Rep. Royce Duplessis of New Orleans quizzed Hodges about the history of the Middle Passage, in which people were abducted from Africa to the Americas as part of the transatlantic slave trade. Hodges replied that she was unaware of the history.
Duplessis told JTA that he unequivocally supports Holocaust education. But, he said, “when the Legislature makes it its business to cherry-pick certain areas that they find important — well, what about things other people find important?”
Attempts to broaden the bill’s focus initially met resistance. An amendment introduced by Rep. Ted James, a Democrat from Baton Rouge, also would have mandated teaching about significant figures from Black history. But that failed in the state house, as did one by Malinda B. White of Bogalusa that would have added material regarding women’s history.
“The majority of my colleagues don’t want to have a difficult conversation about race,” Duplessis said. “I don’t think it’s warranted, but they perceive it as a threat to their own livelihood, their own way of viewing the world, or the way they view their parents or their grandparents.”
Grossman, who is Jewish, classified the bill’s pivot to Holocaust education as “a blatant appeal to Jewish voters.”
He added: “This culture war is about white people. It’s about scaring white voters. And Jews are white. By invoking the Holocaust, what some of these politicians seem to be doing is saying to Jews, ‘We’re on your side.’ And they’re not.”
Some amendments to the bill did pass. One broadened the scope of required instruction to include the internment of Japanese Americans and the contributions of “the Tuskegee Airmen and other African American soldiers and Asian American soldiers” to the war effort. Another made the elected state Board of Education, not any body appointed by lawmakers, responsible for enforcement.
That latter point was important to some of the bill’s critics.

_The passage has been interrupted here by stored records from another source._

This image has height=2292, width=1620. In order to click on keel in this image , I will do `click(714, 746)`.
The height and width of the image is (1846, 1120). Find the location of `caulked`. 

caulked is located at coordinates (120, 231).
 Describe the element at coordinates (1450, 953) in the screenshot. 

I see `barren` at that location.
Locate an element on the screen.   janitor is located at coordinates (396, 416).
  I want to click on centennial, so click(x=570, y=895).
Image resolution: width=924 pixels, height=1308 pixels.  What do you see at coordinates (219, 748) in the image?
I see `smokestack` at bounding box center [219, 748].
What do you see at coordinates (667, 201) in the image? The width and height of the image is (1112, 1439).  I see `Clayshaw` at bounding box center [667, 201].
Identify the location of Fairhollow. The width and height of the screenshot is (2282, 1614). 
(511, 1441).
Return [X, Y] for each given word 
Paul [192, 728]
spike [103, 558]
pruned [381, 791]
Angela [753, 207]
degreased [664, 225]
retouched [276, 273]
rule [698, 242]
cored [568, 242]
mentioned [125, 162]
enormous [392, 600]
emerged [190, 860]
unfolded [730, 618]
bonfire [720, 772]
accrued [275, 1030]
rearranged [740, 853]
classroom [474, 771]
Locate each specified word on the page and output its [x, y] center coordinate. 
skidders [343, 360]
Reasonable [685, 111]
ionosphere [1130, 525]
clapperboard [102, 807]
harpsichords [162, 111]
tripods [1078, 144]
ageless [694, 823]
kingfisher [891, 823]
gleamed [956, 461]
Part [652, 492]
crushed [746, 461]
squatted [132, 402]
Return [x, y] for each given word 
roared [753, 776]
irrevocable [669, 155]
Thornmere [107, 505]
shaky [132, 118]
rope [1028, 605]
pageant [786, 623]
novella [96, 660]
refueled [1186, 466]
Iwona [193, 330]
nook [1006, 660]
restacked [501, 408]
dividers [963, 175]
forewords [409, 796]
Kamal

“Because I care so deeply about Holocaust education, I want to make sure that the right part of the government, that can make the most meaningful teacher training programs and curricular requirements, should be responsible,” said Davida Finger, a Jewish law professor at Loyola University New Orleans who has served on the advisory council for the local federation’s multicultural outreach initiative.
“We do feel it’s important that the broader community confront the reality of the Holocaust and the specific impact it had on the Jewish people,” she said. But, Bauman added, she was not interested in monopolizing the historical conversation, saying “We feel very strongly that we want to be in solidarity with other marginalized groups.”
The amendments made the bill more palatable for some of its initial critics, but not for Hodges. The legislator wrote on Facebook that the changes had “gutted the bills.” She stopped pushing the legislation, meaning it did not get the vote it would have needed to become law.
“I think this one was amended in a way where the author felt like there was no need to push it,” Duplessis said. “The amendments that were made effectively gutted the bill, so she just felt like it wasn’t even worth it. I don’t know all of the inside politics, but that’s my guess.”